In classical measure theory the crucial requirement for a measure is its \(\sigma\)-additivity. In particular, this can be said for the probability measures in A. N. Kolmogorov’s axiomatic setting of probability theory [Grundbegriffe der Wahrscheinlichkeitsrechnung (1933; Zbl 0007.21601)], which has beem widely accepted since that time. Starting with about the second half of the last century, this basic additivity requirement became a subject of controversy when some mathematicians felt that additivity was too restrictive in certain applications and therefore should be replaced by weaker requirements. A first challenge along these lines was produced by G. Choquet [Ann. Inst. Fourier 5, 131–295 (1953–1954; Zbl 0064.35101)] in his theory of capacities, which grew out of potential theory but was applicable far beyond potential theory, e.g. in the formalization of imprecise probabilites by G. J. Klir [cf. Int. J. Gen. Syst. 35, No. 1, 29–44 (2006; Zbl 1119.68196)]. M. Sugeno [Fuzzy Sets Appl. cogn. Decis. Processes, U.S.-Japan Semin., Berkeley 1974, 151–170 (1975; Zbl 0316.60005)] introduced his fuzzy measures, where he replaced the additivity requirement of classical measures by the weaker one of increasing monotonicity and continuity. Later on, the latter was found too restrictive and was replaced by the weaker semicontinuity. In various theories of imprecise probabilities for example, lower and upper probabilites are considered which are only semicontinuous.
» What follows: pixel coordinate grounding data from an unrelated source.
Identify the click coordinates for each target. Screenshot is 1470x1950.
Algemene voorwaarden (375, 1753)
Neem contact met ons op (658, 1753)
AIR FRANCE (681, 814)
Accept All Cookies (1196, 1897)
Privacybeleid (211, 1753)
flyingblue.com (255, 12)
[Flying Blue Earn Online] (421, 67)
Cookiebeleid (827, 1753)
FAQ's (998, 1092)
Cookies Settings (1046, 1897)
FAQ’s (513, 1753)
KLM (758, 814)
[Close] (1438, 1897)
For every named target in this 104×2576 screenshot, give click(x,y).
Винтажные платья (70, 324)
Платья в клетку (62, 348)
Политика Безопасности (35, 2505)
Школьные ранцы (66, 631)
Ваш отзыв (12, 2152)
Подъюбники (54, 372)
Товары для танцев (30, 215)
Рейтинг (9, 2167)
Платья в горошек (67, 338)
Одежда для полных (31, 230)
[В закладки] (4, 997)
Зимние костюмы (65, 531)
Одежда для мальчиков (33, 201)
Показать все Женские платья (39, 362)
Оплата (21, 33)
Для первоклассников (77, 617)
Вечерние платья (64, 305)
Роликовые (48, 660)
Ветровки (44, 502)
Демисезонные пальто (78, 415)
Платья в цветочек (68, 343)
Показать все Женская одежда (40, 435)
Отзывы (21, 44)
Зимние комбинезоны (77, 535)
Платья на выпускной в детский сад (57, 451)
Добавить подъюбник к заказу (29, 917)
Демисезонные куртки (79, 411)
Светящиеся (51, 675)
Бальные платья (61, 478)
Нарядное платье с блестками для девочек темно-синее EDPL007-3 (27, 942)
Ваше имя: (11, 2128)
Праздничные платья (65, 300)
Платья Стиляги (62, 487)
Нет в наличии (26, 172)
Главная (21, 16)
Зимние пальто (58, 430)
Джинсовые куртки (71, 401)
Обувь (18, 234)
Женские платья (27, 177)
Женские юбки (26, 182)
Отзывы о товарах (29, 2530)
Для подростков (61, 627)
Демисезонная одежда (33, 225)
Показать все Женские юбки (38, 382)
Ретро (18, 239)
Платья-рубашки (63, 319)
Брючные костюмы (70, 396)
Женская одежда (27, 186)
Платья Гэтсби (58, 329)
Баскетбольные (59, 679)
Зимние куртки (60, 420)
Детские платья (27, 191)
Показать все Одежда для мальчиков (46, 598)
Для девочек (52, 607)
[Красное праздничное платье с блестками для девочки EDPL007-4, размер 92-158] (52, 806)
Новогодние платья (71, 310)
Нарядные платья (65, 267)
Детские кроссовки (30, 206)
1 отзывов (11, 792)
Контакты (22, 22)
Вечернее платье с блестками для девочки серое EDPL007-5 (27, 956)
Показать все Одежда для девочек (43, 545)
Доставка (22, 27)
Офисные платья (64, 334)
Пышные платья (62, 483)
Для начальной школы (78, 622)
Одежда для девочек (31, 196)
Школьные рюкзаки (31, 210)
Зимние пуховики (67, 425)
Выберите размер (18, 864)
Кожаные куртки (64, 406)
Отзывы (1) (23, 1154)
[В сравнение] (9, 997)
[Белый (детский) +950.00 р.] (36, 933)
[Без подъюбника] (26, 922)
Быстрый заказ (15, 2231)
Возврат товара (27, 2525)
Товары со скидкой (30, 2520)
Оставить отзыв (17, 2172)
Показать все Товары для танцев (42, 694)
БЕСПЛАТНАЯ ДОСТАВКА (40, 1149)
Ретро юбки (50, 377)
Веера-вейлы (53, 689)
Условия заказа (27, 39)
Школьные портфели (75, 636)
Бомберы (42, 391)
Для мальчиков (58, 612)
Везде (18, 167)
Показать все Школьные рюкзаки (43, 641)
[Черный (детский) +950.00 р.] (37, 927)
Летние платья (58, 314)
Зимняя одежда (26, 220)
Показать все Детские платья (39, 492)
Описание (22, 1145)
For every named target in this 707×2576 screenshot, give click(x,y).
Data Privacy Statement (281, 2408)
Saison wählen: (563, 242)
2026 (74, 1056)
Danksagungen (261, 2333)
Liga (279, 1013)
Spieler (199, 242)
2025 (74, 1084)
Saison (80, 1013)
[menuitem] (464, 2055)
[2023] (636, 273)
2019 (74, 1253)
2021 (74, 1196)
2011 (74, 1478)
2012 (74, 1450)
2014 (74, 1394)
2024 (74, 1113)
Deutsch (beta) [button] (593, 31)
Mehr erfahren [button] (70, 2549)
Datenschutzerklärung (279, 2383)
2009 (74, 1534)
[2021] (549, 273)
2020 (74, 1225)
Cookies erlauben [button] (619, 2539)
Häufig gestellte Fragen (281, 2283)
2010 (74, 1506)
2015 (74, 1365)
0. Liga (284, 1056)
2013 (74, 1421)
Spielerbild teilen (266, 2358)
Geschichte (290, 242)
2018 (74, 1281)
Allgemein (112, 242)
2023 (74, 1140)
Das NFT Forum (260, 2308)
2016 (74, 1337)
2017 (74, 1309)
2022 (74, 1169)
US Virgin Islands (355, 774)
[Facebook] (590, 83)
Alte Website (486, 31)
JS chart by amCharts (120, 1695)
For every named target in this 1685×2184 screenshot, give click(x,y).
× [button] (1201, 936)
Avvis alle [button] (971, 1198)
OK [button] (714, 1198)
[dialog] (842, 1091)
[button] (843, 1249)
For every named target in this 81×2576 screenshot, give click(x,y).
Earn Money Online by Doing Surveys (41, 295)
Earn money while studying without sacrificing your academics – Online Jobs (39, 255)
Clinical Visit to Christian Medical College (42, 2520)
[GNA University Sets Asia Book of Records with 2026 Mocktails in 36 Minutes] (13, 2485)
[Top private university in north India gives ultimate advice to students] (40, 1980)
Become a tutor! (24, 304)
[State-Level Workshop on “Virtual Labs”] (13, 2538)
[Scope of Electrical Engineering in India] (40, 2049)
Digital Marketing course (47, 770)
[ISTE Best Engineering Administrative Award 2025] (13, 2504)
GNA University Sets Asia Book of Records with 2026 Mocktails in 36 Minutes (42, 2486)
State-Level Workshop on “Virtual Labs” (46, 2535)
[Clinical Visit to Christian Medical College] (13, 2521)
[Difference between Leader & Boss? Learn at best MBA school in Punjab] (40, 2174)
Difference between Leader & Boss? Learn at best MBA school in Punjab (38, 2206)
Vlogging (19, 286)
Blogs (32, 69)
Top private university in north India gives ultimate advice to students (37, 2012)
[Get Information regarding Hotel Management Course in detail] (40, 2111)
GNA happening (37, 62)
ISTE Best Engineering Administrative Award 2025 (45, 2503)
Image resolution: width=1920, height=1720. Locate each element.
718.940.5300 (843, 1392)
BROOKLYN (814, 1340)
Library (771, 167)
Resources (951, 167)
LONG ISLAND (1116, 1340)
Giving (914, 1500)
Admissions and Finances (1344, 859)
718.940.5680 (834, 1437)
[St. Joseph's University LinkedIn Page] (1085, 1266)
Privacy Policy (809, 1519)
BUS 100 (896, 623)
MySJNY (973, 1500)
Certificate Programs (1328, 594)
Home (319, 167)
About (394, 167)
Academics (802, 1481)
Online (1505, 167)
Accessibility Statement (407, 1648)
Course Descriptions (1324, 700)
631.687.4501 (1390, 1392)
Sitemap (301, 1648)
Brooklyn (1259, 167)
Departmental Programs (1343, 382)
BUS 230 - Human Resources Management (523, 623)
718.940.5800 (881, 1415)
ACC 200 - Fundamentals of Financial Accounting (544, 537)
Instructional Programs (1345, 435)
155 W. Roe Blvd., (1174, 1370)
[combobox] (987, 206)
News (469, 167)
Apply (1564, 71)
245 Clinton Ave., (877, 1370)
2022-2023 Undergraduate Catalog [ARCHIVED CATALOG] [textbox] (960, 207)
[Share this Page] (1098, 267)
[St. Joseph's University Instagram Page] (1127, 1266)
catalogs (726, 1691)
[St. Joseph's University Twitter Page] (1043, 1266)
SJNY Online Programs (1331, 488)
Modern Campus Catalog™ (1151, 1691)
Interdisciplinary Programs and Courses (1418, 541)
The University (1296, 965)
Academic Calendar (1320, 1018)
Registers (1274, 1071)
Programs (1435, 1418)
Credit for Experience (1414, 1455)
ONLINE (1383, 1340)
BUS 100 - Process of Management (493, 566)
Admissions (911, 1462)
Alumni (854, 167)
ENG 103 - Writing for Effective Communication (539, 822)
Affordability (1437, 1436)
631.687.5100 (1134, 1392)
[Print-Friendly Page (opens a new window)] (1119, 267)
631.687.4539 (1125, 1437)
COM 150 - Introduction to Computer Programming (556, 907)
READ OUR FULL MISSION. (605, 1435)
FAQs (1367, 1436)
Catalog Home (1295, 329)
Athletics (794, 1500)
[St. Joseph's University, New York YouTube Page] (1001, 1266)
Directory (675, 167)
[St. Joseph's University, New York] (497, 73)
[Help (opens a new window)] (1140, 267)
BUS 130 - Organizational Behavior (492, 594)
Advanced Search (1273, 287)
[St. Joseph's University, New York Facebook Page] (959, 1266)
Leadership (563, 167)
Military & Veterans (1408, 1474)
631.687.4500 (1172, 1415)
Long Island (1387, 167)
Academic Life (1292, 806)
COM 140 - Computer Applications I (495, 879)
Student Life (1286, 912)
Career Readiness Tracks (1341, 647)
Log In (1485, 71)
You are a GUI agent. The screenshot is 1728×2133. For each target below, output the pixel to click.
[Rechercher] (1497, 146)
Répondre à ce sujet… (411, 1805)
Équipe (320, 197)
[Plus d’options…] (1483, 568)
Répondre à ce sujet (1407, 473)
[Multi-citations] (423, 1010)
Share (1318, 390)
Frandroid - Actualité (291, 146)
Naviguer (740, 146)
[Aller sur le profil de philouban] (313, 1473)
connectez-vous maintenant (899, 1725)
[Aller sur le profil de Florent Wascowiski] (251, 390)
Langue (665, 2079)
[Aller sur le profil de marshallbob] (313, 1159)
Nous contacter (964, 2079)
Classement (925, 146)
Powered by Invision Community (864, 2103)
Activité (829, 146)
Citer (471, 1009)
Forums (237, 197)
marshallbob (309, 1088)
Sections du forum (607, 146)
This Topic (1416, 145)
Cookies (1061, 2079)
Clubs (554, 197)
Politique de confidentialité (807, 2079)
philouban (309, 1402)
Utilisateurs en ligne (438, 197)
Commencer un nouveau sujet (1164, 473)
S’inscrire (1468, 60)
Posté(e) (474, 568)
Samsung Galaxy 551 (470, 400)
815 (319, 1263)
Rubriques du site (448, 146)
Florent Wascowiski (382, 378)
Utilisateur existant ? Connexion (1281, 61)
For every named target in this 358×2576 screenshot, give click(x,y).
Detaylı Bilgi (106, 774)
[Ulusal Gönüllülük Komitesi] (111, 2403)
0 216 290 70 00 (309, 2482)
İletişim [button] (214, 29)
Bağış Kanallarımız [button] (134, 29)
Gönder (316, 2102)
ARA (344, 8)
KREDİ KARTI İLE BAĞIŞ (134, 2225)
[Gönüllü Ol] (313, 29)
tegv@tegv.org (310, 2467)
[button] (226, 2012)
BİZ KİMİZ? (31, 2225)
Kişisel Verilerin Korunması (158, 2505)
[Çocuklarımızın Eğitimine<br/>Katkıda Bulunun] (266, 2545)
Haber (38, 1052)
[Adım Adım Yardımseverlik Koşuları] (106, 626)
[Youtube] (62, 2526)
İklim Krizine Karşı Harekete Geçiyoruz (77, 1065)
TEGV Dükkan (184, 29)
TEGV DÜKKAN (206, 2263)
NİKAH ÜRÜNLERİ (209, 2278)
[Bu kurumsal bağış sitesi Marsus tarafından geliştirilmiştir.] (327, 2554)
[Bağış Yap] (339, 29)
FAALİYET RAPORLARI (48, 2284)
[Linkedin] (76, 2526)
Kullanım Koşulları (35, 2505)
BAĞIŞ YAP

As R. Viertl [Contributions to stochastics, Hon. 75th Birthday W. Eberl sen., 236–247 (1987; Zbl 0634.62026)] noticed, additivity is inadequate to characterize most measurements under real, physical conditions, i.e., when measurement errors occur. The same applies for measurements connected with subjective judgements or non-repeatable experiments. It can be said that the book is written with a view on these applications, but it should be mentioned that prior to Choquet, non-additive measures appear in the so-called ‘submeasure problem’ from a paper of D. Maharam [Ann. Math. (2) 48, 154–167 (1947; Zbl 0029.20401)]. It seems that the authors were not interested in this circle of ideas, which, by the way, is excellently covered in the monograph of D. H. Fremlin [Measure theory. Vol. 3. Measure algebras. Colchester: Torres Fremlin (2004; Zbl 1165.28002)].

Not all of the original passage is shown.